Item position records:
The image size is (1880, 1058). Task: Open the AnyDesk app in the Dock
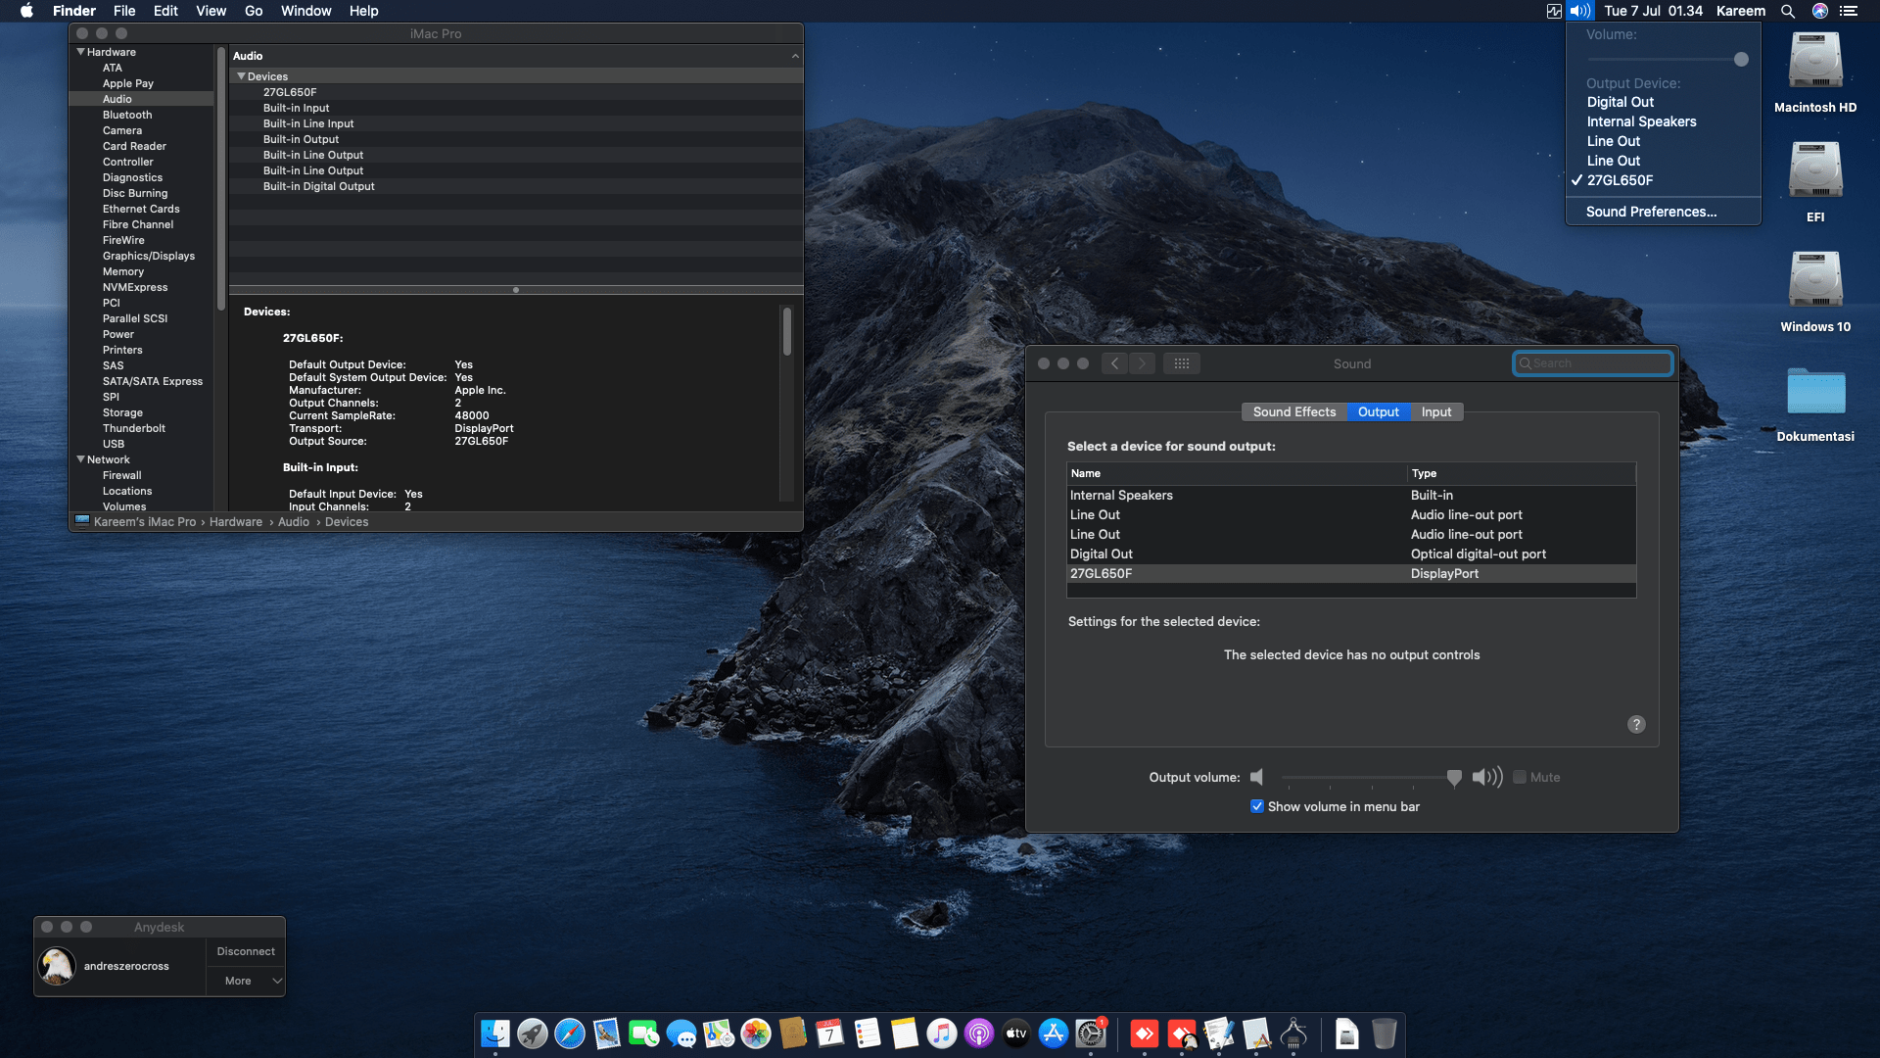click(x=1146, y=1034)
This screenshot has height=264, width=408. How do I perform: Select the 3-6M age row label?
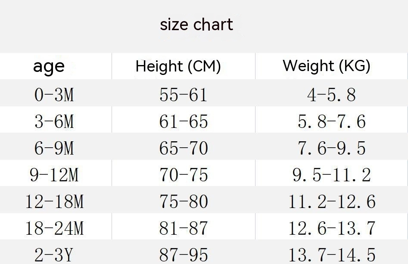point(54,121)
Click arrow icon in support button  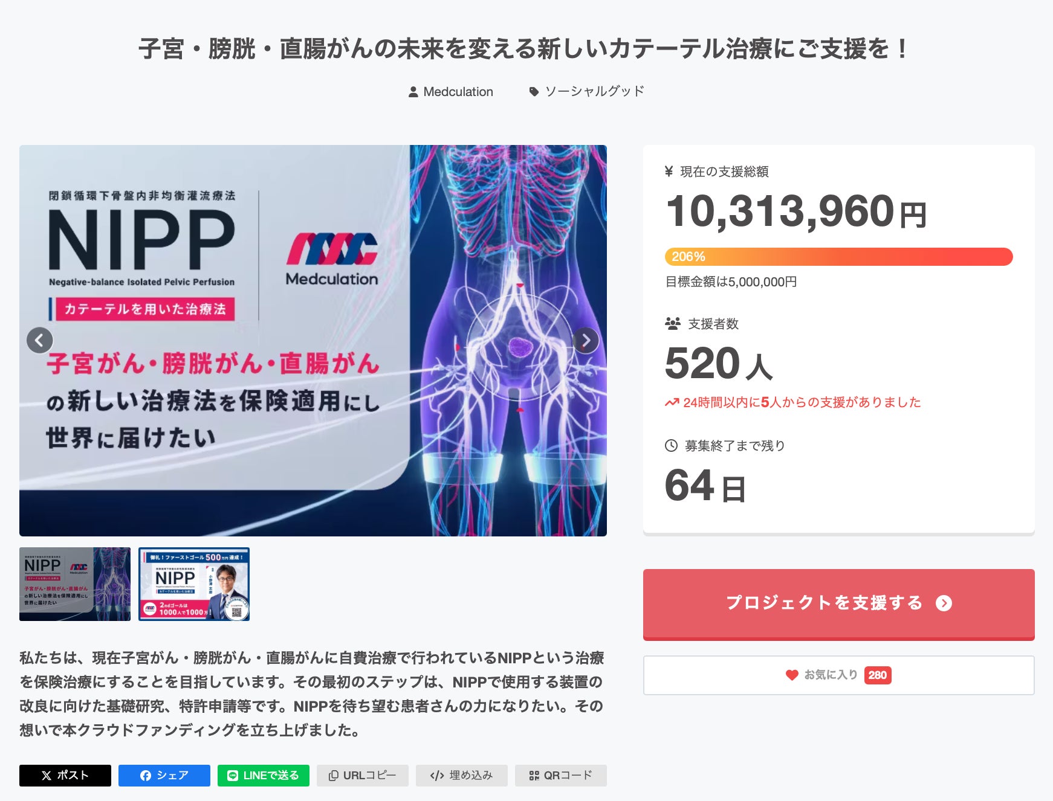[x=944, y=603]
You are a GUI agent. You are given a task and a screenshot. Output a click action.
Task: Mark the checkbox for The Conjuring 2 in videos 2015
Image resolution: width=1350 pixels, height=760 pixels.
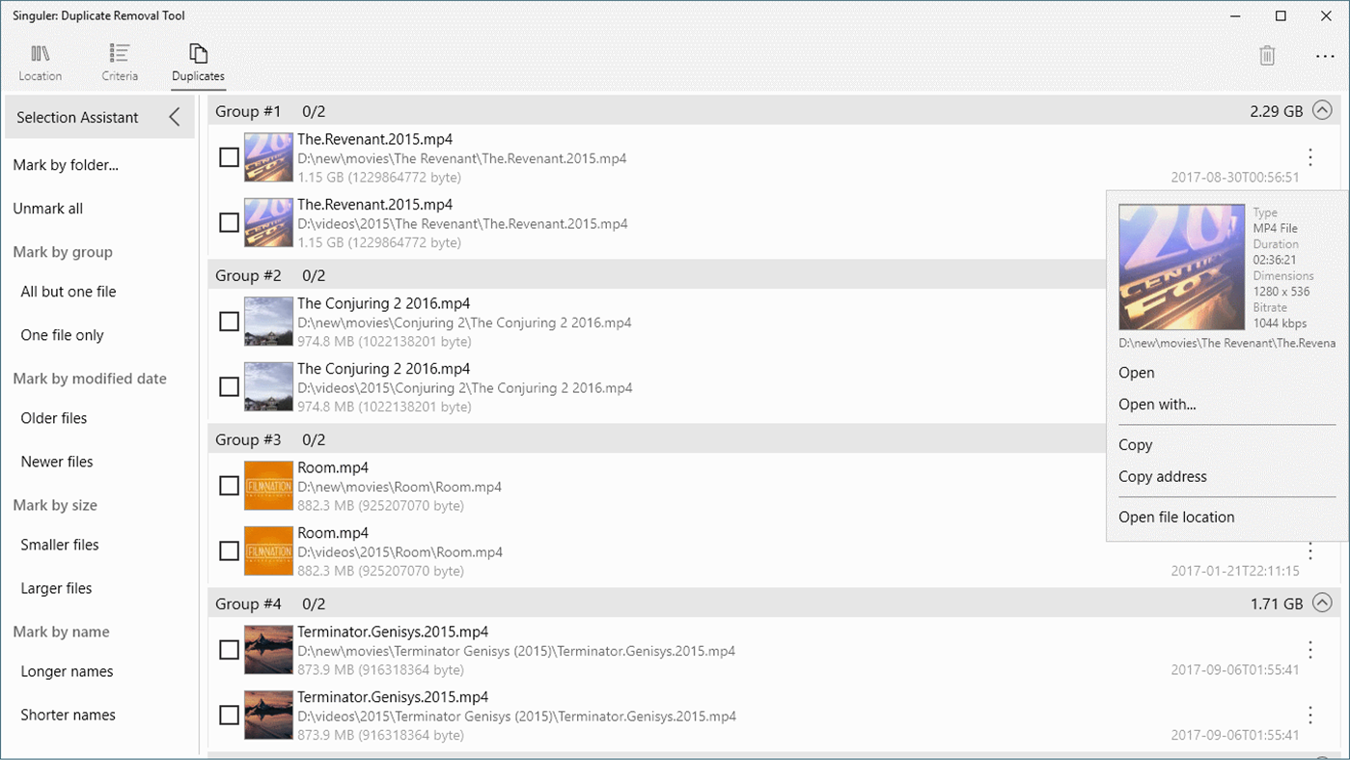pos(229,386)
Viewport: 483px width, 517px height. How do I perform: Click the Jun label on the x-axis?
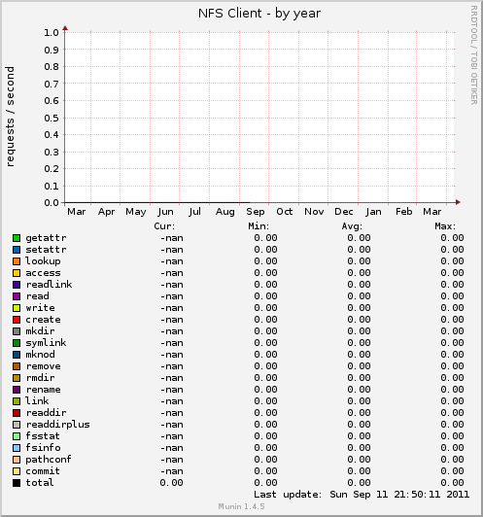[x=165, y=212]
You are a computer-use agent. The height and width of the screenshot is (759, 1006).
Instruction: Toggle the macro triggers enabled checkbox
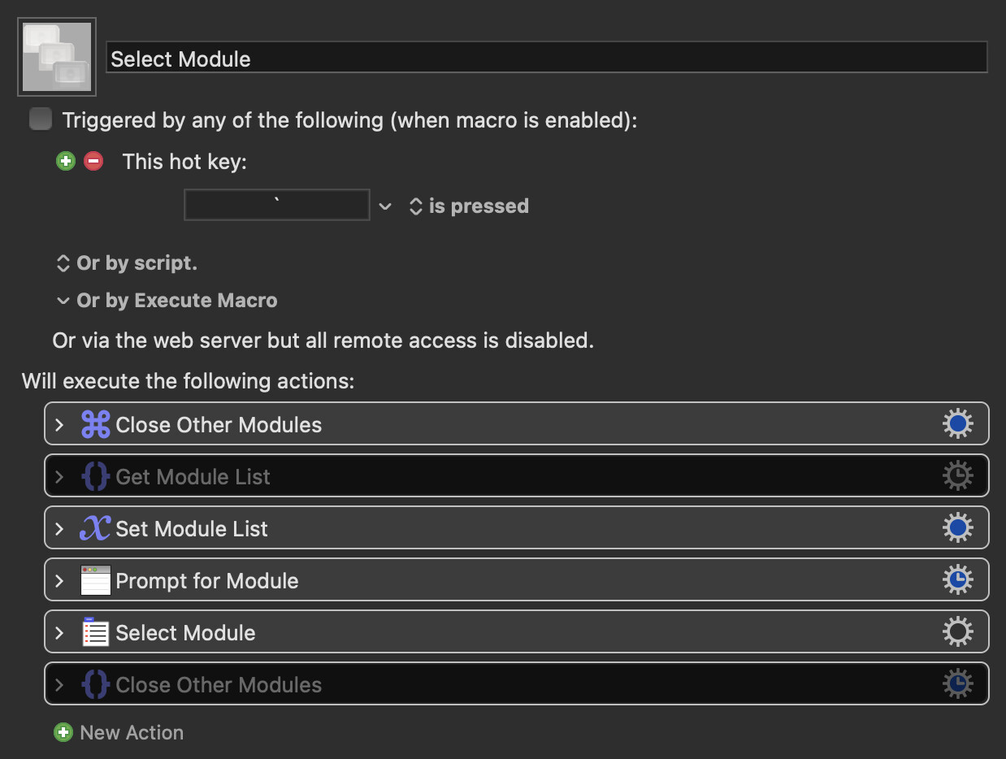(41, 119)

#### [Exercise requirements]
Lay out the stretch from the line containing "You are a GUI" through the end of the records as a JSON list of strings, one string per line, with blank lines and the pictures left out.

#### [Response]
[
  "You are a GUI agent. You are given a task and a screenshot. Output a click action.",
  "Task: Mark the checkbox for The Conjuring 2 in videos 2015",
  "Image resolution: width=1350 pixels, height=760 pixels.",
  "pos(229,386)",
  "Viewport: 483px width, 517px height. How do I perform: Click the Jun label on the x-axis?",
  "[x=165, y=212]",
  "You are a computer-use agent. The height and width of the screenshot is (759, 1006).",
  "Instruction: Toggle the macro triggers enabled checkbox",
  "(41, 119)"
]